Every day, India witnesses the death of an estimated 2,350 babies aged less than one year. Among them, an average 172 are from Rajasthan and 98 from Gujarat. In 2014, of every 1,000 children born in the country, 39 did not see their first birthday. Today, that figure has come down to 33. That is 1,56,000 fewer deaths every year. In 2017, UNICEF estimated 8,02,000 babies had died in India.
How high are the mortality numbers?
The infant mortality rate (IMR) in the country currently stands at 33 per 1,000 live births. This means babies numbering in the region of 8,50,000 die every year in India, or an average daily toll to 2,350.
Do Gujarat and Rajasthan have the highest infant mortality?
No. Between 2014 and 2017, India’s IMR has declined by 15.4%. At a decline rate of 17.4%, Rajasthan has been ahead of the national average in reducing IMR while Gujarat has a decline rate of 14.3%. The IMR in Rajasthan dropped from 46 per 1,000 live births in 2014 to 38, and in Gujarat from 35 to 30. In 2017, states such as Arunachal Pradesh (42), Madhya Pradesh (47), Assam (44), Uttar Pradesh (41), Meghalaya (39), Odisha (41) and Chhattisgarh (38) had a higher IMR than Gujarat and Rajasthan. Arunachal, Tripura and Manipur have recorded a negative reduction rate between 2014 and 2017, which means child death rates there have gone up. In Arunachal it went up from 30 to 42, in Tripura from 21 to 29 and in Manipur from 11 to 12.
Why do so many infants die in India every year?

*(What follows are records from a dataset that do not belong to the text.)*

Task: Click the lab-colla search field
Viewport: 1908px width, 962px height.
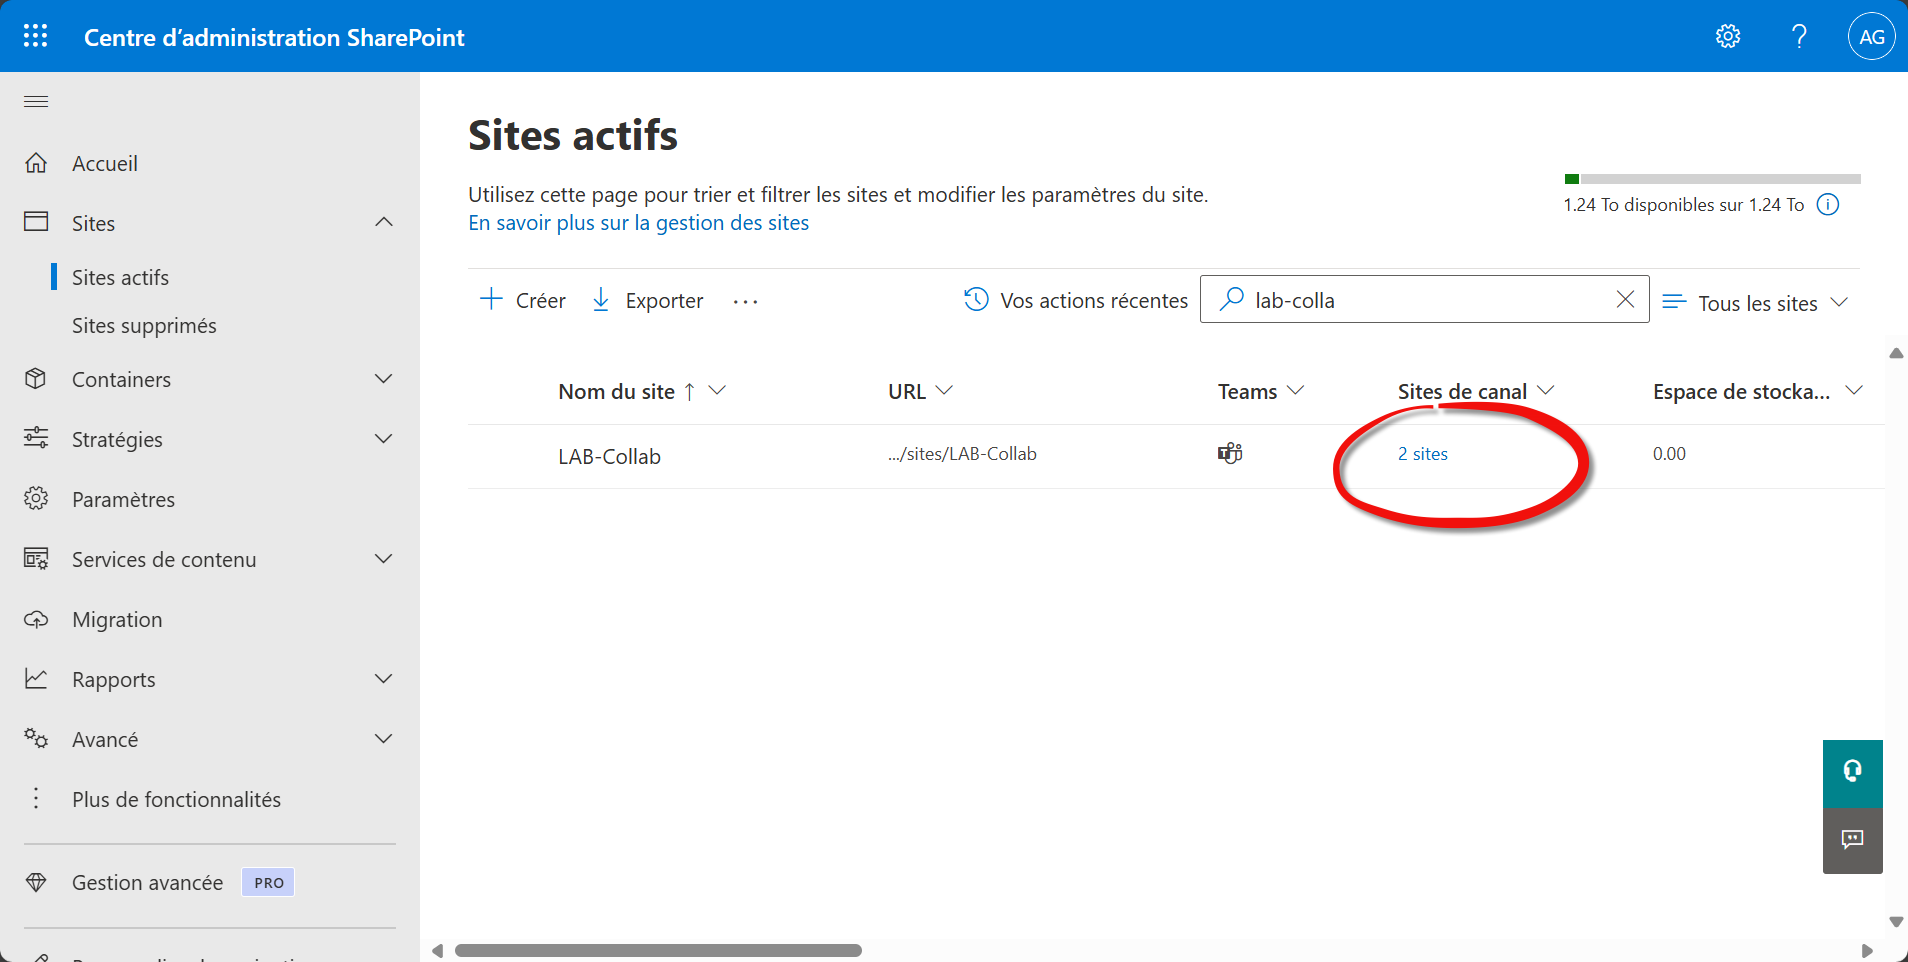Action: tap(1420, 300)
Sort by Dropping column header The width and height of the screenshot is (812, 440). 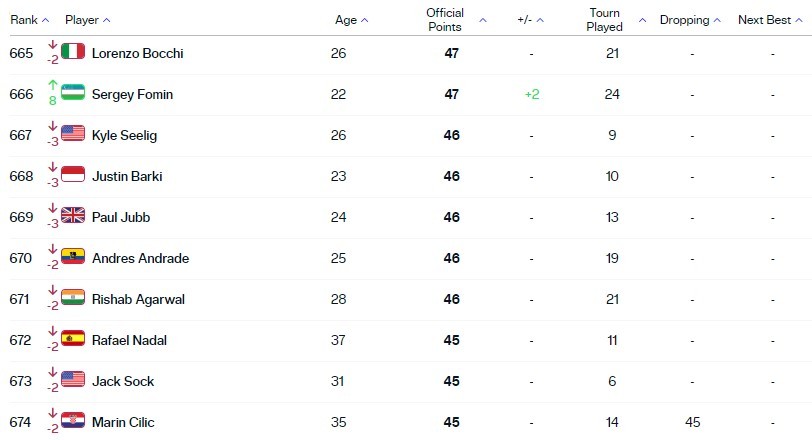tap(685, 20)
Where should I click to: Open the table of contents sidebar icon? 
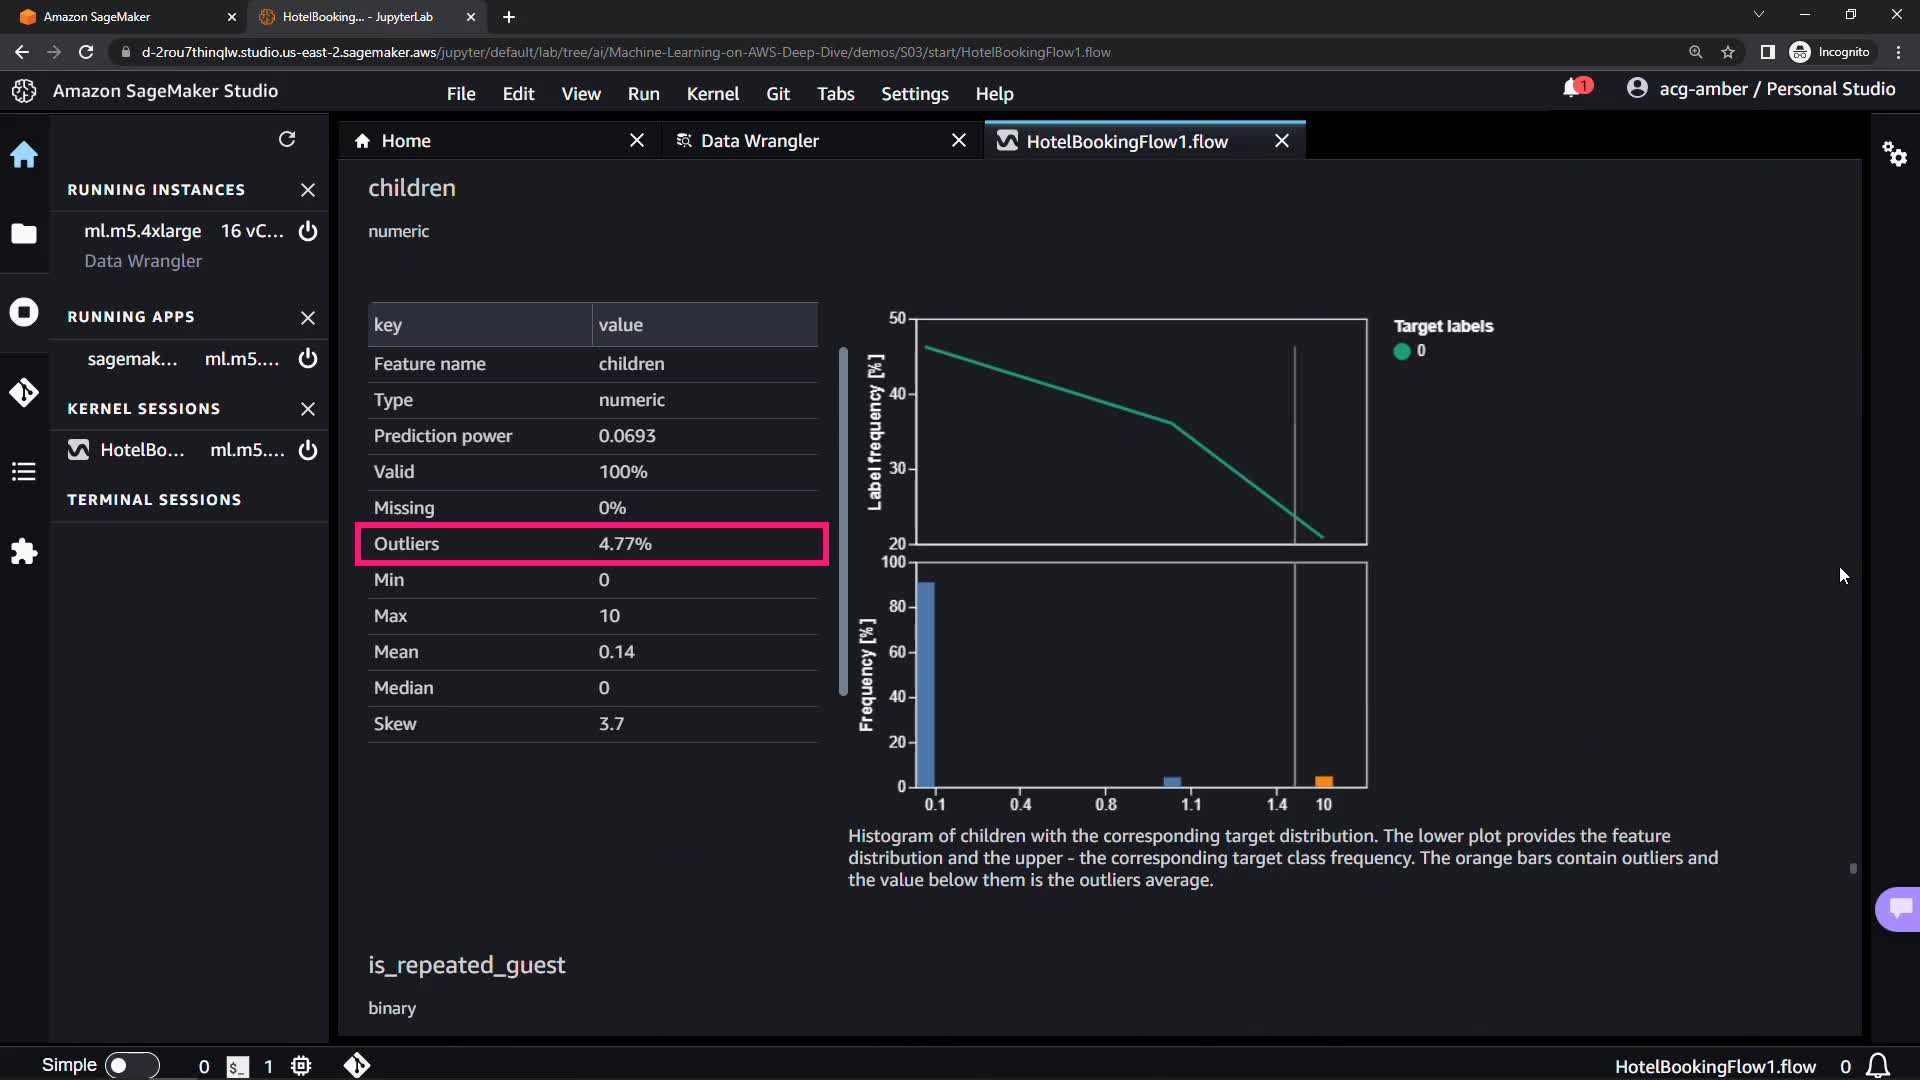(24, 471)
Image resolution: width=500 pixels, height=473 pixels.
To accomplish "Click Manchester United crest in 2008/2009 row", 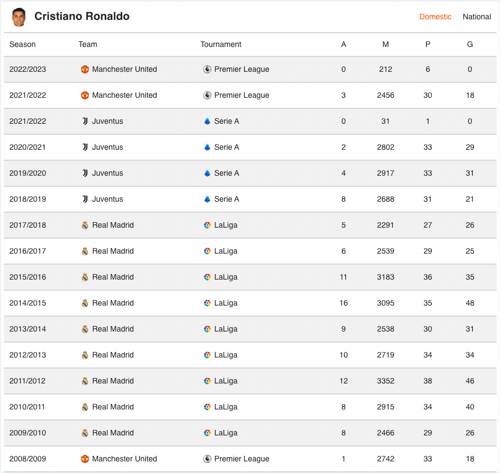I will pyautogui.click(x=85, y=459).
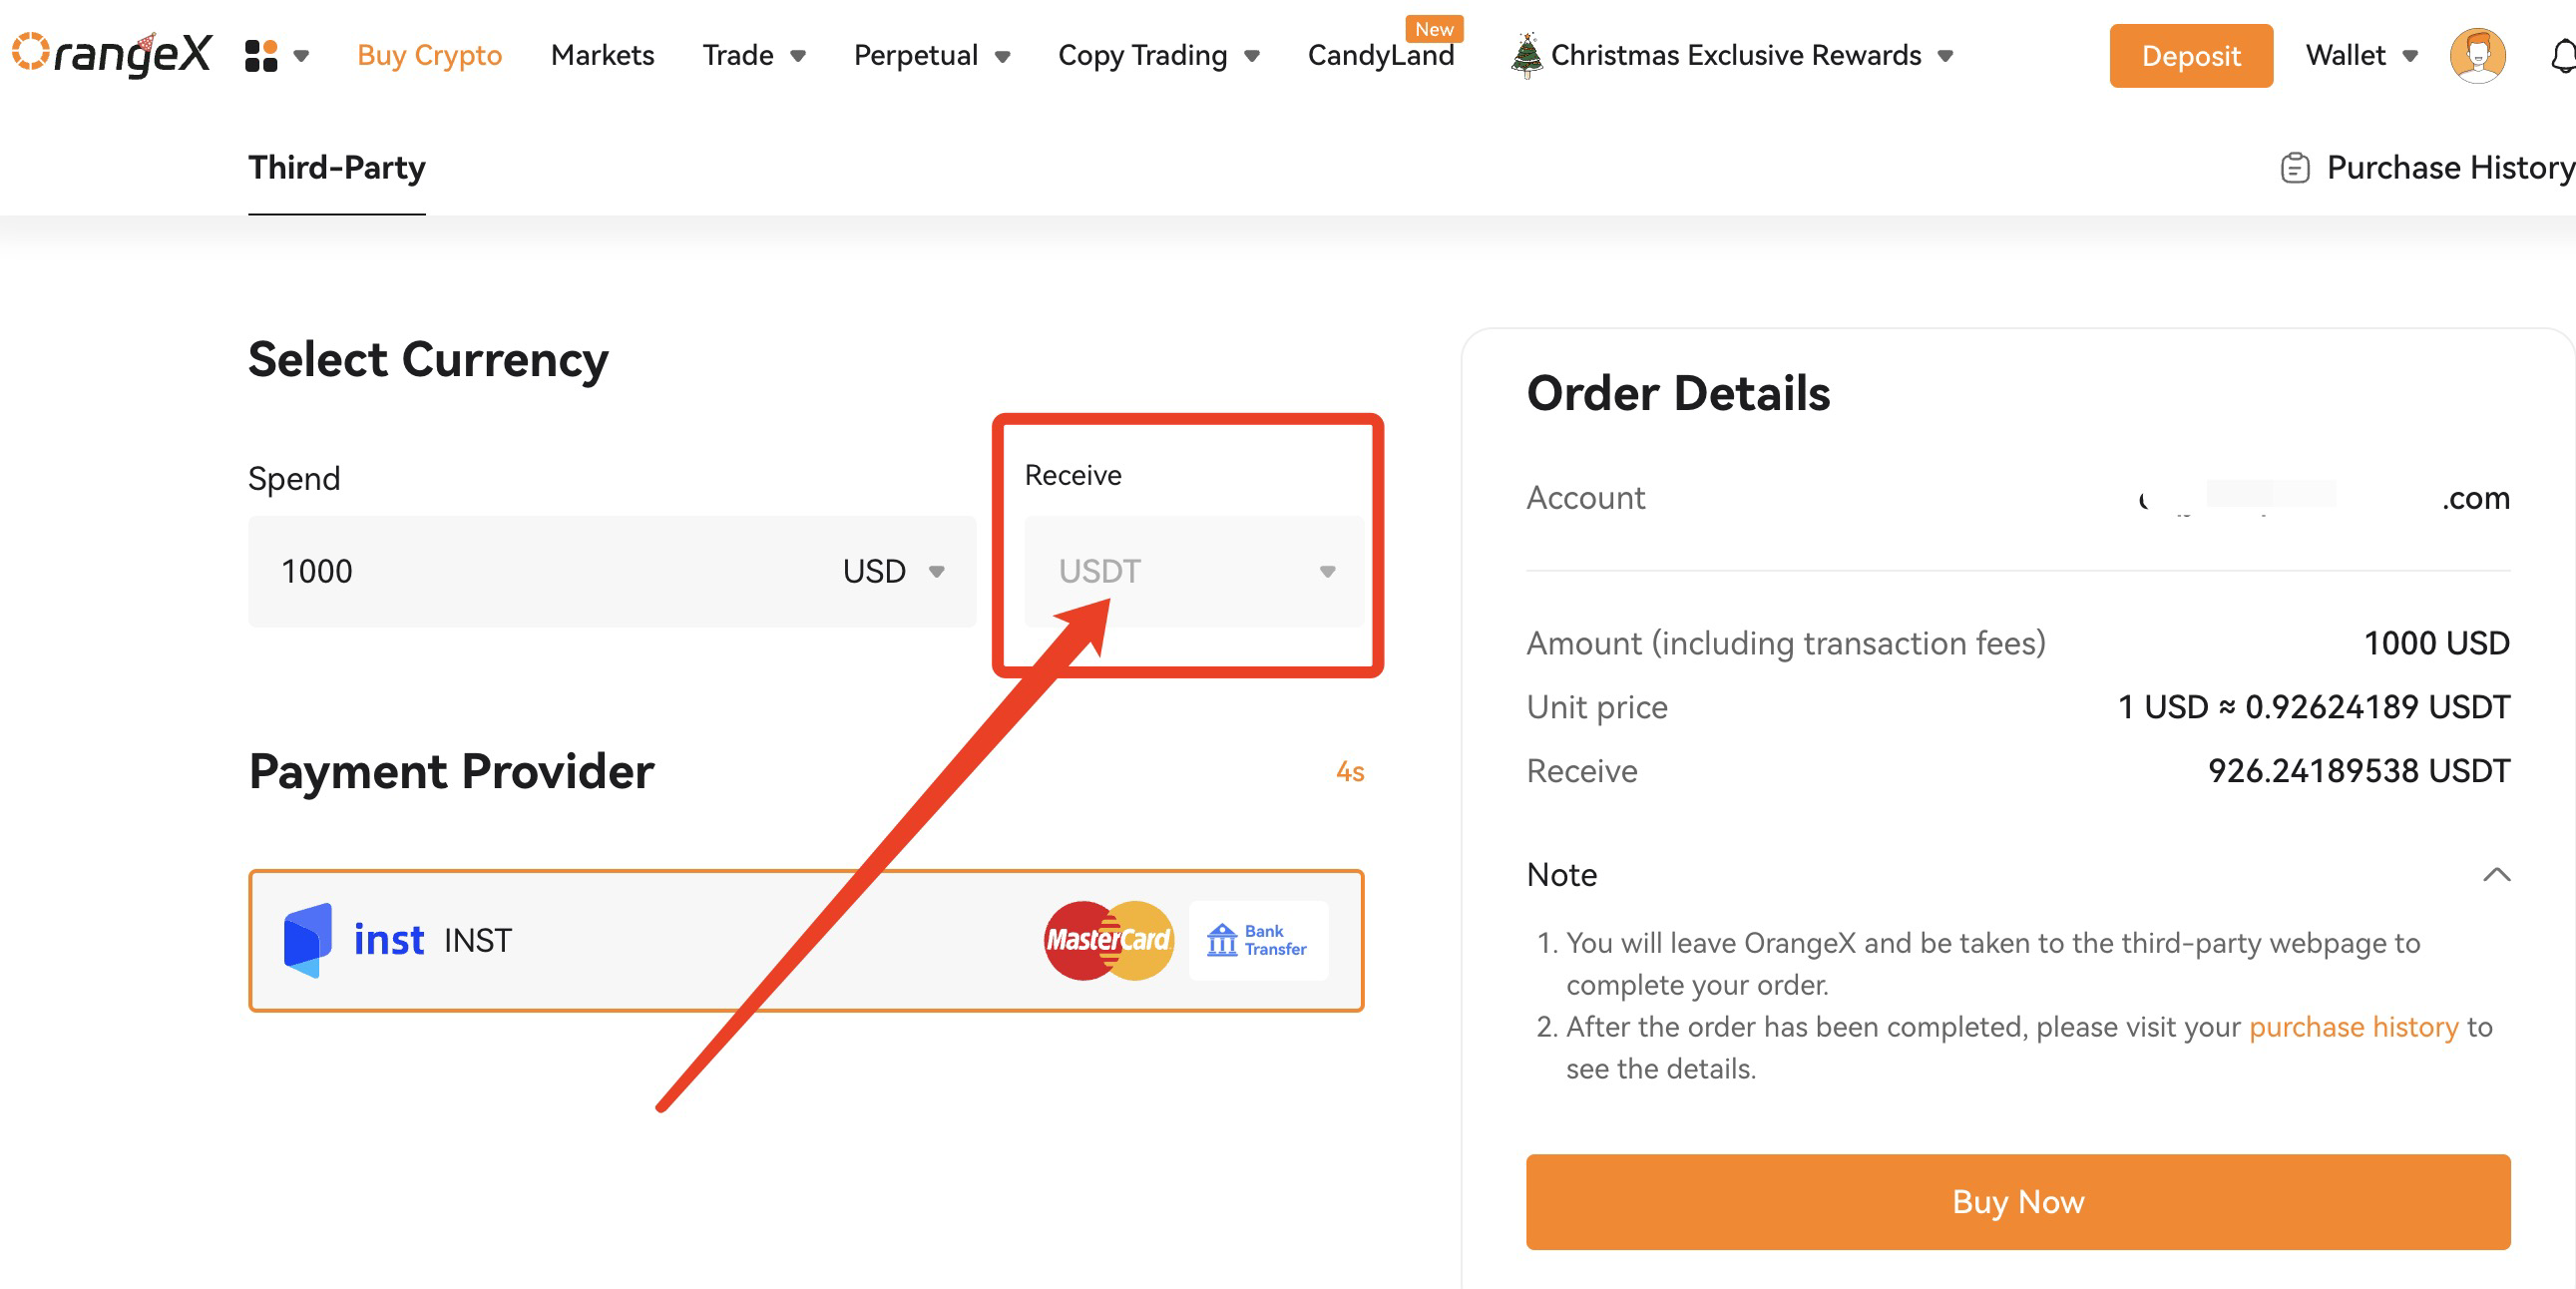Open the purchase history link in Note
Viewport: 2576px width, 1289px height.
pos(2353,1026)
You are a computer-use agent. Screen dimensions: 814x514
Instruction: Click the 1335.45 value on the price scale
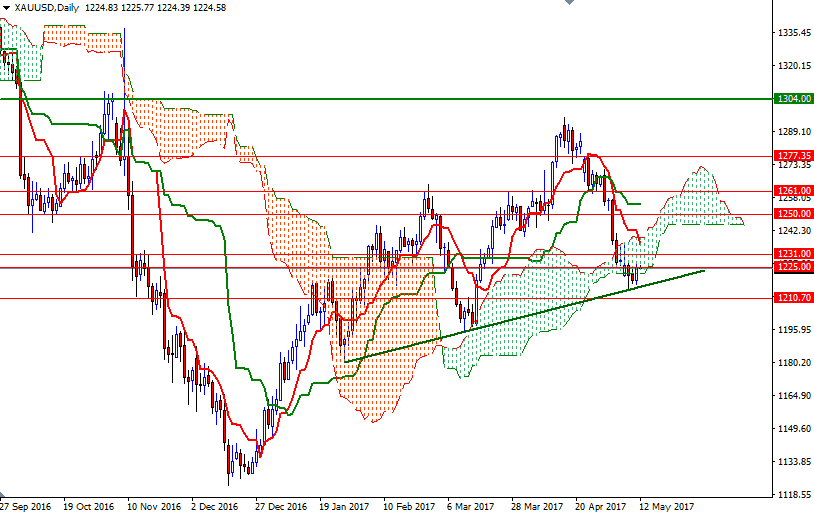click(794, 33)
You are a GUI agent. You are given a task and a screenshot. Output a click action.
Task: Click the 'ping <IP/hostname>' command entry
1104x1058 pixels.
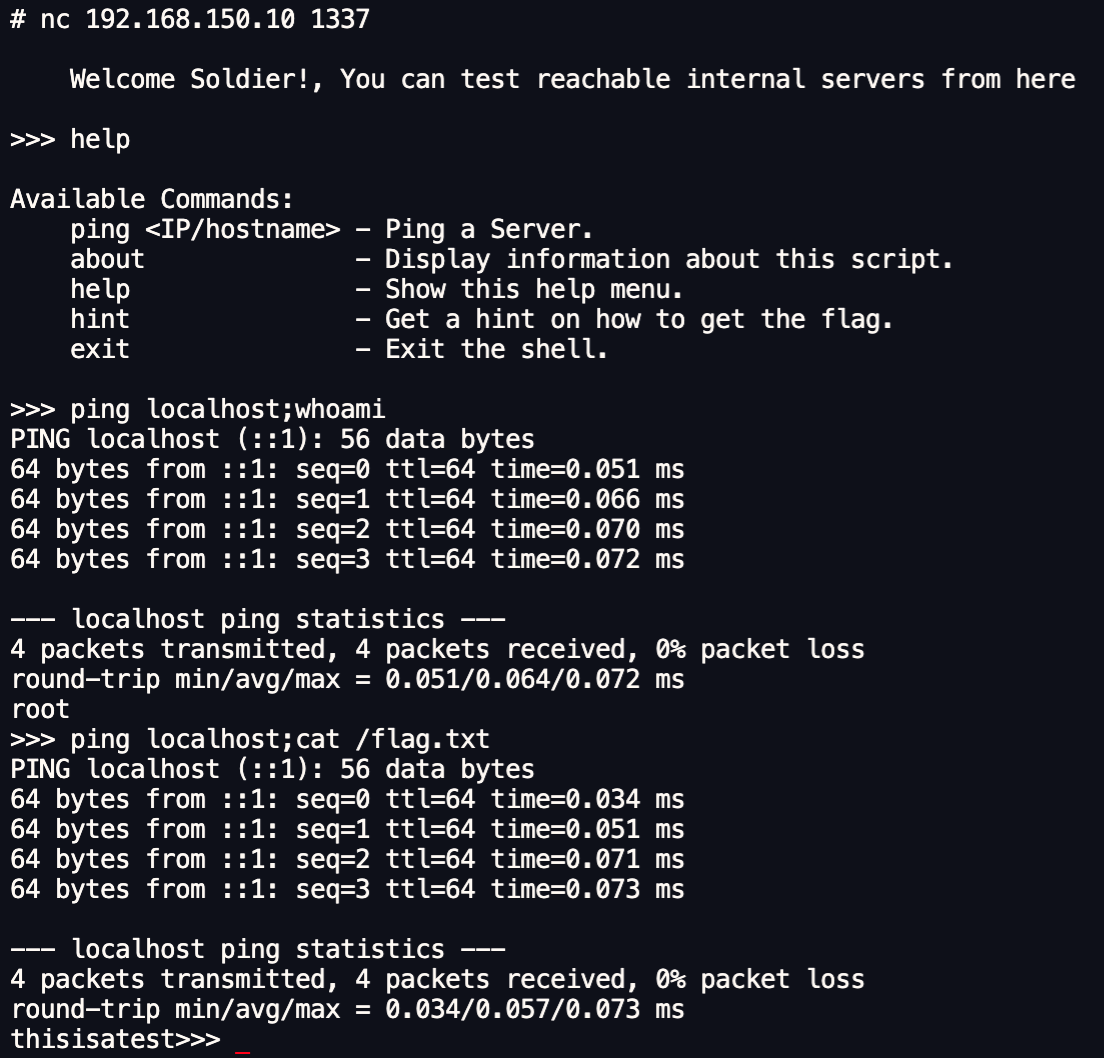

On January 1, 2020, according to a UNICEF estimate, India, with an estimated 67,385 babies born that day, accounted for 17% of the estimated 392,078 births globally. This is higher than the 46,299 babies born in China that day, the 26,039 born in Nigeria and 16,787 born in Pakistan.
Among the factors that have been proved detrimental to child survival are lack of education in the mother, malnutrition (more than half of Indian women are anaemic), age of the mother at the time of birth, spacing, and whether the child is born at home or in a facility.
What measures are in place for sick newborns?
Special newborn care units (SNCUs) have been established at district hospitals and sub-district hospitals with an annual delivery load more than 3,000 to provide care for sick newborns: that is, all type of neonatal care except assisted ventilation and major surgeries. It is a separate unit in close proximity to the labour room with 12 or more beds, and managed by adequately trained doctors, staff nurses and support staff to provide 24×7 services.